Written instruction :: Reproduce all of the items below, switching every instance of "Screen dimensions" to "Display size" and leaving everything else unchanged.
[Data shown start]
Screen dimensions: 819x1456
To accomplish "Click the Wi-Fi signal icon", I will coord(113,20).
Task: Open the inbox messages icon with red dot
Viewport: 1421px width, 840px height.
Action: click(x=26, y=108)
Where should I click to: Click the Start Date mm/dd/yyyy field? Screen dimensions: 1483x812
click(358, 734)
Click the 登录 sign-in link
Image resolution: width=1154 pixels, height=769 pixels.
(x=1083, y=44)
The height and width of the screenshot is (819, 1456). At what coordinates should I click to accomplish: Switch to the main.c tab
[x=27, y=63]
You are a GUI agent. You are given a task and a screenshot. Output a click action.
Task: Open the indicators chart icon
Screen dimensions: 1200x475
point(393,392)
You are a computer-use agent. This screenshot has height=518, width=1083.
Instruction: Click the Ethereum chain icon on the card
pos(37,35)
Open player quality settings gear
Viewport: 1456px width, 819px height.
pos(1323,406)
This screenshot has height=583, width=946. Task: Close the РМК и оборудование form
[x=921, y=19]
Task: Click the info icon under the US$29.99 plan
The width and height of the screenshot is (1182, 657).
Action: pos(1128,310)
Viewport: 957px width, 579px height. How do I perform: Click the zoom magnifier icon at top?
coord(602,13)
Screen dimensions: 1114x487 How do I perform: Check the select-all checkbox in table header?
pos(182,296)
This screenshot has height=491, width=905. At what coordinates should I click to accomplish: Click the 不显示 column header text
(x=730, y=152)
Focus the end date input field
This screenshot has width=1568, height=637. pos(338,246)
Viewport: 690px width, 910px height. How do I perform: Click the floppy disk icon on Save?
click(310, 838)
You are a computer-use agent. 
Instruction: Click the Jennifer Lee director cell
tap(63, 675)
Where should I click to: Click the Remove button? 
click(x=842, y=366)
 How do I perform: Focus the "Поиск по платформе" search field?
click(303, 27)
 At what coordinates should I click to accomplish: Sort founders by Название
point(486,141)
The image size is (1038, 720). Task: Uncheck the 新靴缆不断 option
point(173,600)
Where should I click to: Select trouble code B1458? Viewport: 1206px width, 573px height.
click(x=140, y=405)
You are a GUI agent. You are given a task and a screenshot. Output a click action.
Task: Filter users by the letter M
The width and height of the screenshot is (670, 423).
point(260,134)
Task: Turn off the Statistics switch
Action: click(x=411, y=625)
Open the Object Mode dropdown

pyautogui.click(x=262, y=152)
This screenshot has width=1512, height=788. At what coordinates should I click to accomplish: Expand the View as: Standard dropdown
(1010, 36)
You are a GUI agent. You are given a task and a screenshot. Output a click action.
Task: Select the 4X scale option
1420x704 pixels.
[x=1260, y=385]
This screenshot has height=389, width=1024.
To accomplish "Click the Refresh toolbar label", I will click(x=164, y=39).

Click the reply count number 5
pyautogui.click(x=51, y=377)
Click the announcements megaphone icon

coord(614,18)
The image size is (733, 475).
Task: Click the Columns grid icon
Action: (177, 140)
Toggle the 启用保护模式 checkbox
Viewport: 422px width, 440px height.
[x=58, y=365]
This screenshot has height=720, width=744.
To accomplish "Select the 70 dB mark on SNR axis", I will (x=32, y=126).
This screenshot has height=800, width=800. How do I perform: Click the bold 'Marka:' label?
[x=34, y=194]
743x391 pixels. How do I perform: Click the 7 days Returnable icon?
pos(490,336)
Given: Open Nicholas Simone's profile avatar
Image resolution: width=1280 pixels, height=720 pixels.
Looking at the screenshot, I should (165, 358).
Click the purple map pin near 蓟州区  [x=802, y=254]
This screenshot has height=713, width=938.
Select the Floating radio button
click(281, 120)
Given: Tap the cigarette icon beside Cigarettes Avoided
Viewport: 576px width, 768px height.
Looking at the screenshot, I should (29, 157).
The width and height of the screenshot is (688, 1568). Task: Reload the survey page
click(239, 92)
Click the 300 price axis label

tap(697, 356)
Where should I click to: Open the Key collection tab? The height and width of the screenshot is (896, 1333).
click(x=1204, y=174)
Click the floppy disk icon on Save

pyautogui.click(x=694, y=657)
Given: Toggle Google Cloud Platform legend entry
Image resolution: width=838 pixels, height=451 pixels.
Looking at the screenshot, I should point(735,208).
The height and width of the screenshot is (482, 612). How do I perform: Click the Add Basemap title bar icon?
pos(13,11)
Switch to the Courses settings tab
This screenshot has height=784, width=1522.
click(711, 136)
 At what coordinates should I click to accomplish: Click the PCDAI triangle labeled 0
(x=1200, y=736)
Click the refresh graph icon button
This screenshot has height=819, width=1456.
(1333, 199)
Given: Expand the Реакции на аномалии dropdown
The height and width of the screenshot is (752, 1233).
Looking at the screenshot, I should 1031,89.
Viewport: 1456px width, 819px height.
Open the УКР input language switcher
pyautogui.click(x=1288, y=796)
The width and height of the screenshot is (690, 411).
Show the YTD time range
[Data shown end]
Worked answer ::
Display size: 819x1456
To accomplish "Click the Wi-Fi signal icon", I will coord(113,20).
Task: Open the inbox messages icon with red dot
Viewport: 1421px width, 840px height.
Action: click(x=26, y=108)
Where should I click to: Click the Start Date mm/dd/yyyy field? Display size: 1483x812
click(358, 734)
Click the 登录 sign-in link
Image resolution: width=1154 pixels, height=769 pixels.
(x=1083, y=44)
The height and width of the screenshot is (819, 1456). At what coordinates should I click to accomplish: Switch to the main.c tab
[x=27, y=63]
You are a GUI agent. You are given a task and a screenshot. Output a click action.
Task: Open the indicators chart icon
Display size: 1200x475
point(393,392)
You are a computer-use agent. This screenshot has height=518, width=1083.
Instruction: Click the Ethereum chain icon on the card
pos(37,35)
Open player quality settings gear
Viewport: 1456px width, 819px height.
pos(1323,406)
This screenshot has height=583, width=946. Task: Close the РМК и оборудование form
[x=921, y=19]
Task: Click the info icon under the US$29.99 plan
The width and height of the screenshot is (1182, 657).
Action: pos(1128,310)
Viewport: 957px width, 579px height. How do I perform: Click the zoom magnifier icon at top?
coord(602,13)
Display size: 1114x487 How do I perform: Check the select-all checkbox in table header?
pos(182,296)
This screenshot has height=491, width=905. At what coordinates should I click to accomplish: Click the 不显示 column header text
(x=730, y=152)
Focus the end date input field
This screenshot has width=1568, height=637. pos(338,246)
Viewport: 690px width, 910px height. How do I perform: Click the floppy disk icon on Save?
click(310, 838)
You are a computer-use agent. 
Instruction: Click the Jennifer Lee director cell
tap(63, 675)
Where should I click to: Click the Remove button? 
click(x=842, y=366)
 How do I perform: Focus the "Поиск по платформе" search field?
click(303, 27)
 At what coordinates should I click to accomplish: Sort founders by Название
point(486,141)
The image size is (1038, 720). Task: Uncheck the 新靴缆不断 option
point(173,600)
Where should I click to: Select trouble code B1458? Viewport: 1206px width, 573px height.
click(x=140, y=405)
You are a GUI agent. You are given a task and a screenshot. Output a click action.
Task: Filter users by the letter M
The width and height of the screenshot is (670, 423).
point(260,134)
Task: Turn off the Statistics switch
Action: click(x=411, y=625)
Open the Object Mode dropdown

pyautogui.click(x=262, y=152)
This screenshot has width=1512, height=788. At what coordinates should I click to accomplish: Expand the View as: Standard dropdown
(1010, 36)
You are a GUI agent. You are given a task and a screenshot. Output a click action.
Task: Select the 4X scale option
1420x704 pixels.
[x=1260, y=385]
This screenshot has height=389, width=1024.
To accomplish "Click the Refresh toolbar label", I will click(x=164, y=39).

Click the reply count number 5
pyautogui.click(x=51, y=377)
Click the announcements megaphone icon

coord(614,18)
The image size is (733, 475).
Task: Click the Columns grid icon
Action: (177, 140)
Toggle the 启用保护模式 checkbox
Viewport: 422px width, 440px height.
[x=58, y=365]
This screenshot has height=720, width=744.
To accomplish "Select the 70 dB mark on SNR axis", I will (x=32, y=126).
This screenshot has height=800, width=800. How do I perform: Click the bold 'Marka:' label?
[x=34, y=194]
743x391 pixels. How do I perform: Click the 7 days Returnable icon?
pos(490,336)
Given: Open Nicholas Simone's profile avatar
Image resolution: width=1280 pixels, height=720 pixels.
Looking at the screenshot, I should (165, 358).
Click the purple map pin near 蓟州区  [x=802, y=254]
This screenshot has height=713, width=938.
Select the Floating radio button
click(281, 120)
Given: Tap the cigarette icon beside Cigarettes Avoided
Viewport: 576px width, 768px height.
Looking at the screenshot, I should (29, 157).
The width and height of the screenshot is (688, 1568). Task: Reload the survey page
click(239, 92)
Click the 300 price axis label

tap(697, 356)
Where should I click to: Open the Key collection tab? The height and width of the screenshot is (896, 1333).
click(x=1204, y=174)
Click the floppy disk icon on Save

pyautogui.click(x=694, y=657)
Given: Toggle Google Cloud Platform legend entry
Image resolution: width=838 pixels, height=451 pixels.
Looking at the screenshot, I should point(735,208).
The height and width of the screenshot is (482, 612). How do I perform: Click the Add Basemap title bar icon?
pos(13,11)
Switch to the Courses settings tab
This screenshot has height=784, width=1522.
click(711, 136)
 At what coordinates should I click to accomplish: Click the PCDAI triangle labeled 0
(x=1200, y=736)
Click the refresh graph icon button
This screenshot has height=819, width=1456.
(1333, 199)
Given: Expand the Реакции на аномалии dropdown
The height and width of the screenshot is (752, 1233).
Looking at the screenshot, I should 1031,89.
Viewport: 1456px width, 819px height.
Open the УКР input language switcher
pyautogui.click(x=1288, y=796)
The width and height of the screenshot is (690, 411).
Show the YTD time range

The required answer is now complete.